AThe AIS is closer to the dendritic inputs, so it receives depolarizing current first
BThe soma actively repels voltage-gated sodium channels, forcing them to concentrate elsewhere
CThe AIS has roughly 40× higher density of voltage-gated Na⁺ channels than the soma, making it the most electrically excitable region — the point where threshold is first reached
DThe AIS contains specialized potassium channels that amplify incoming currents
Channel density determines local excitability. With ~40× more voltage-gated Na⁺ channels per unit area than the soma, the AIS requires far less net depolarizing current to reach threshold. Synaptic currents propagate passively toward the soma and converge on the AIS, where the channel density ensures that threshold is breached first. The soma is actually farther from threshold than the AIS despite receiving inputs directly — channel density, not proximity to inputs, determines where spikes initiate.
Question 2 Multiple Choice
A neuron has been receiving chronically elevated synaptic input for several days. Based on AIS plasticity, what homeostatic change would you predict?

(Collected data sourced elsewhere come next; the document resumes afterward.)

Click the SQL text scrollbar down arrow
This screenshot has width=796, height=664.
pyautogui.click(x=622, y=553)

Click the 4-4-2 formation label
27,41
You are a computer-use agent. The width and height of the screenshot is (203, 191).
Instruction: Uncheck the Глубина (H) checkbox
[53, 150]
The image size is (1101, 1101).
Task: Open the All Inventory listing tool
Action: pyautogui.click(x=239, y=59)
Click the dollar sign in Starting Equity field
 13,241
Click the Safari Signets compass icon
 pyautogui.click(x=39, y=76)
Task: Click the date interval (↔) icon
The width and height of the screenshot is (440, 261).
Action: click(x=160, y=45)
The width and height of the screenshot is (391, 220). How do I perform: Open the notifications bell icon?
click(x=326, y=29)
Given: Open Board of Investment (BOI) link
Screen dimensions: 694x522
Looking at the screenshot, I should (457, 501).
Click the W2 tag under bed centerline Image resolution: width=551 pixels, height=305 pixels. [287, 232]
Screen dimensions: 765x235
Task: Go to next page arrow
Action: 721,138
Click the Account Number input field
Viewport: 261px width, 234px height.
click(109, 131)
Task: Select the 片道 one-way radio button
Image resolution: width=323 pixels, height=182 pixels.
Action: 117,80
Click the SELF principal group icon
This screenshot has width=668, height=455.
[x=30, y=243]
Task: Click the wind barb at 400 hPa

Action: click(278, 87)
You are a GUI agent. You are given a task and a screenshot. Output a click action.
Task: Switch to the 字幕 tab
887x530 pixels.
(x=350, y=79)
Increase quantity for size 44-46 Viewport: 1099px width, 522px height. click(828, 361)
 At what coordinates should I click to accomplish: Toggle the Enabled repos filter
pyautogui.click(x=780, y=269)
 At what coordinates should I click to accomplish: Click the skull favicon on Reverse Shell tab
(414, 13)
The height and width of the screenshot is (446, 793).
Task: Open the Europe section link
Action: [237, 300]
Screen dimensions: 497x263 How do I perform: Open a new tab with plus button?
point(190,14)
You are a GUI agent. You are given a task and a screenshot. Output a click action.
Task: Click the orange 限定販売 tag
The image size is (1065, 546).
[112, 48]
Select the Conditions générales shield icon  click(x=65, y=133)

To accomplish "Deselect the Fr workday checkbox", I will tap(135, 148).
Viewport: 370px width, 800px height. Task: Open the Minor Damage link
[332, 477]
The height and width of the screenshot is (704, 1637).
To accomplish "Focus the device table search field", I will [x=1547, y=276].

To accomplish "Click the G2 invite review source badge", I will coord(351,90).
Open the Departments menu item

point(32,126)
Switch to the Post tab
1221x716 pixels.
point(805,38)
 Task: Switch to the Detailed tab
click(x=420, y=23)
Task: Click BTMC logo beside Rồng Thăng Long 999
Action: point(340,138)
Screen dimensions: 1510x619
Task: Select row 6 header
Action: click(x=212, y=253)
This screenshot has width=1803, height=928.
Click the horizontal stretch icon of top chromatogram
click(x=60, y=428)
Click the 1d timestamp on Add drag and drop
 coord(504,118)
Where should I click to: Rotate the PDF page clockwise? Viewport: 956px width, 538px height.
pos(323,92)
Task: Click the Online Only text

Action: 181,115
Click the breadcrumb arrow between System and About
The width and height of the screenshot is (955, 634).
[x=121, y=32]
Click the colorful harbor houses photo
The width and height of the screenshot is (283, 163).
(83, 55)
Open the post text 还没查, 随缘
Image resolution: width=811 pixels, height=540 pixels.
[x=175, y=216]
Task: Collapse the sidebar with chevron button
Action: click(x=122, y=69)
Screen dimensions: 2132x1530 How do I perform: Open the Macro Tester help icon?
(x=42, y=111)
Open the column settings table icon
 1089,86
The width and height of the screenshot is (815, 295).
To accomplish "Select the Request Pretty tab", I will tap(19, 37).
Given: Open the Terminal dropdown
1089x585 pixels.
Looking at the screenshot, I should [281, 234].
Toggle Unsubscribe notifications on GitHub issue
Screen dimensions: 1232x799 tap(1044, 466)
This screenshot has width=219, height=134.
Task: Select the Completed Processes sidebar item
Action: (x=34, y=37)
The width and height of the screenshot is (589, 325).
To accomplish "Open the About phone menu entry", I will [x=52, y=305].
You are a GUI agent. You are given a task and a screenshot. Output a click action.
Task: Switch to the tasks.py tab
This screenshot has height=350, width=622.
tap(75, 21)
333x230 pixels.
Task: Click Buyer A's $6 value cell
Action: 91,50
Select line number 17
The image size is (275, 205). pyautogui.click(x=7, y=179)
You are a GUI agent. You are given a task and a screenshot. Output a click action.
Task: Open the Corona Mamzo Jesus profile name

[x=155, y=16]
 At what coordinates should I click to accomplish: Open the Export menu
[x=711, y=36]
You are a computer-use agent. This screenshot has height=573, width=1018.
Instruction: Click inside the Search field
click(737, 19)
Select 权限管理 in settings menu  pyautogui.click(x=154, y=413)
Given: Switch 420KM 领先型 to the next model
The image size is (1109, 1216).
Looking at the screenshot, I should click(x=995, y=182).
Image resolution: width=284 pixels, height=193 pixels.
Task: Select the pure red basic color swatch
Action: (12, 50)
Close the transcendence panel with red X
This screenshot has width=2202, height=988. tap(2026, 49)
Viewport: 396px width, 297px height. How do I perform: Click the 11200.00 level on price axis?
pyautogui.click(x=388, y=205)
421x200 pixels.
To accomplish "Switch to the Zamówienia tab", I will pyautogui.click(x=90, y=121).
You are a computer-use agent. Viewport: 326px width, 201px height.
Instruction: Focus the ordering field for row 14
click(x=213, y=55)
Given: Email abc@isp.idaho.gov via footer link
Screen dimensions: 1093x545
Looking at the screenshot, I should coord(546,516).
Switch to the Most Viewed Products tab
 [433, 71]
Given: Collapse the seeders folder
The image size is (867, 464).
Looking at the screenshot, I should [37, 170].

AThe AIS moves closer to the soma (proximally), lowering threshold to accommodate more input
BThe AIS moves farther from the soma (distally), effectively raising threshold and reducing excitability
CThe AIS disappears entirely as voltage-gated channels redistribute uniformly along the axon
DThe AIS does not change — it is a fixed anatomical structure determined during development
AIS plasticity is homeostatic: it counteracts sustained perturbations in activity level. Chronically elevated input would drive excessive firing, which is destabilizing. In response, the AIS moves distally — farther from the soma — where the summed dendritic current arriving by passive conduction is weaker, effectively raising the threshold. This reduces the neuron's excitability and prevents runaway activity. The reverse occurs under chronically low input: the AIS moves proximally to preserve responsiveness.
Question 3 True / False
In most neurons, action potentials are first generated in the soma and then propagate into the axon.
TTrue
FFalse
Answer: False
This is the common misconception that AIS research directly overturns. Action potentials initiate at the AIS — the first 20–60 μm of the axon — not the soma. The soma receives many synaptic inputs but lacks the channel density needed to be the lowest-threshold region. After initiation at the AIS, the action potential propagates both forward down the axon and backward into the soma and dendrites (backpropagation). Knowing where spikes initiate is essential for understanding how neurons integrate information.
Question 4 True / False
AIS plasticity operates on a timescale of hours to days, distinct from the millisecond-scale changes of synaptic transmission.
TTrue
FFalse
Answer: True
Correct. Synaptic plasticity (LTP/LTD) operates on millisecond-to-second timescales through changes in receptor number and conductance. AIS plasticity — the structural repositioning of the AIS along the axon and changes in channel subtype composition — requires hours to days, reflecting the time needed to reorganize large protein complexes and cytoskeletal anchoring. This makes AIS plasticity a slower, longer-lasting form of gain control that adjusts the neuron's overall operating range rather than modulating individual synaptic weights.
Question 5 Short Answer
Why can the AIS be described as a 'decision gate' for neural computation?
Think about your answer, then reveal below.
Model answer: The AIS is where the entire dendritic integration collapses to a binary outcome. The dendritic tree performs graded, analog computation — summing excitatory and inhibitory inputs across hundreds of synapses over varying dendritic distances. All of that analog computation arrives at the AIS as a summed current, and the AIS asks one binary question: is this current above threshold or not? If yes, an action potential fires and propagates; if no, nothing propagates. The AIS converts continuous-valued input into a discrete spike-or-no-spike output, functioning as the neuron's decision point.
The 'gate' metaphor is apt in another sense too: the threshold is not fixed. AIS plasticity changes the gate's sensitivity over time, so the same dendritic input that previously triggered a spike may fall below threshold after the AIS moves distally. The AIS is thus not just a passive threshold detector but an adjustable decision gate — which reframes the neuron as an adaptive computational unit rather than a simple relay.